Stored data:
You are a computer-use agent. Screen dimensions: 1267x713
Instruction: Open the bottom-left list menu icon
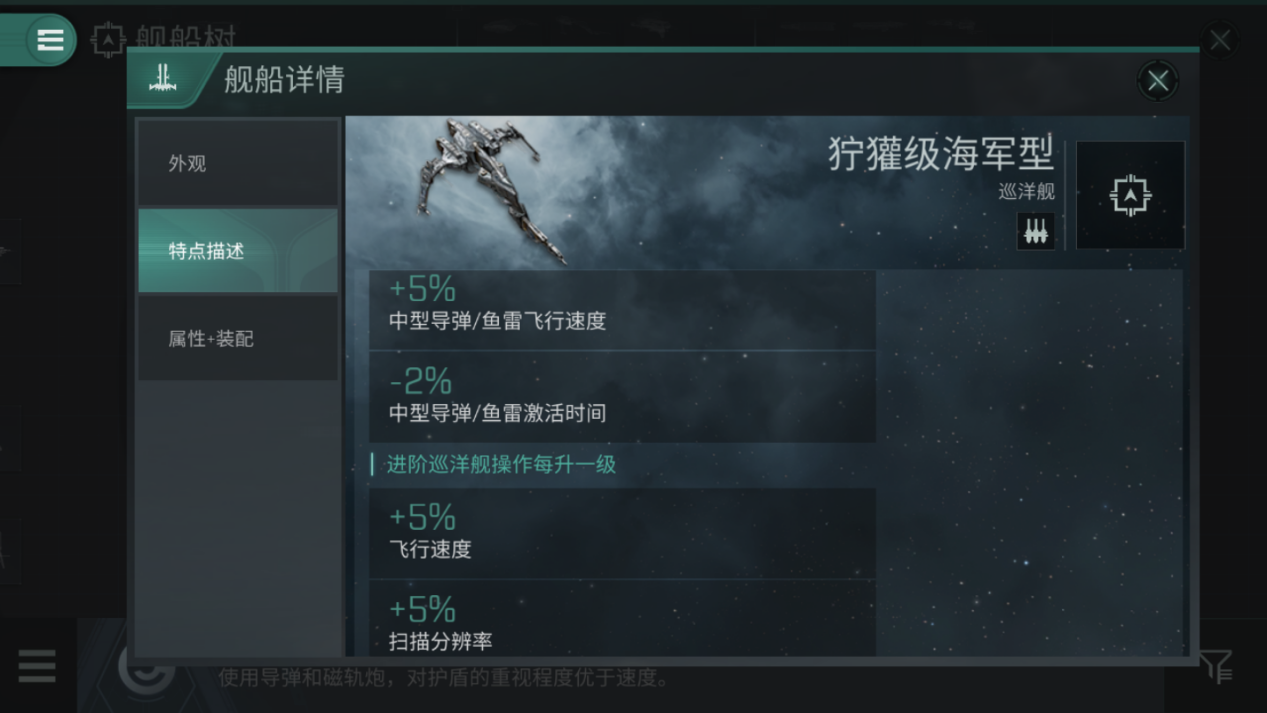click(37, 666)
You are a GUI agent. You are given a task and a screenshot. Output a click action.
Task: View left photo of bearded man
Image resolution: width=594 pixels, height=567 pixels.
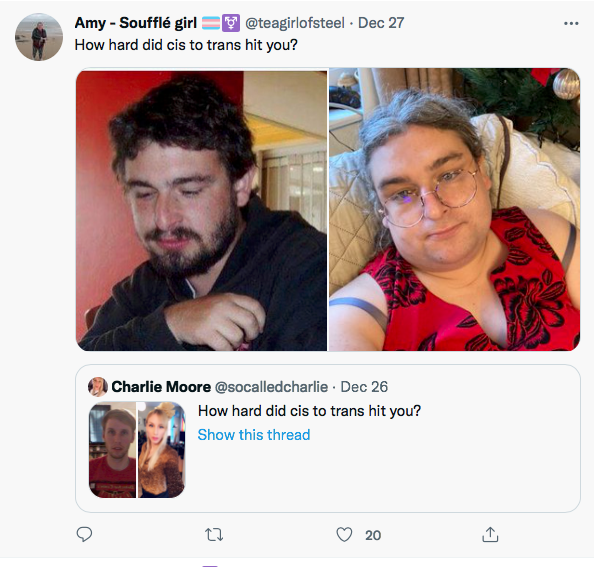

WHAT TO PRODUCE: Bring together each line above where the string "agent" turns up.

YOUR SOLUTION:
You are a computer-use agent. Screen dimensions: 1267x713
You are a GUI agent. You are given a task and a screenshot. Output a click action.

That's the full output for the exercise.